The General Assembly has picked up a bit of steam since our February poll.
Thirty-seven percent of North Carolinians surveyed this month approved of the Legislature’s performance, up 4 percentage points from February.
It may not seem like much, but bear in mind this has been a controversial month for the elected officials in Raleigh. The legislators are debating bills that would cut the days of early voting, double the length of the waiting period before a couple could get divorced and eliminate teacher tenure. A bill that might have established a state religion – roundly criticized as unconstitutional – was withdrawn, but not before it got national publicity. And not in a good way.
Meanwhile, they approved legislation that permanently cuts unemployment benefits for while temporarily taxing businesses until a state debt is paid off. And they have discussed — since tabled — the possibility of closing one or more of the UNC-system campuses.
But if there is widespread opposition among North Carolina residents to any of those actions, it isn’t coming through in the polling results. Except, of course, that 39 percent of North Carolinians who responded said they disapprove of how the General Assembly is doing its job.
Because Republicans control the Senate and the House, it’s not surprising that 46 percent of the Republicans we surveyed approve of the Legislature’s performance. Only 30 percent of Democrats do. Men also rated the Legislature higher — 42 percent approval — than women — 32 percent.

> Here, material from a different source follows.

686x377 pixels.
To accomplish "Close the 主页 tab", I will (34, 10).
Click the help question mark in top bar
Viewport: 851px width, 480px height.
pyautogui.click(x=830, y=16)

A more surprising result may be the age of those who support the General Assembly. Among respondents 18-30, 49 percent approved of their performance, the highest by far of any of the age groups.
Two things to look for in the coming months:
* Once the General Assembly passes legislation, it takes a little while for residents to realize that something is different. How they respond to that will determine how highly people think of their elected officials.
* The General Assembly still has a budget process to go through. If popular services are cut in a measurable way and people feel the cuts, you know what will happen.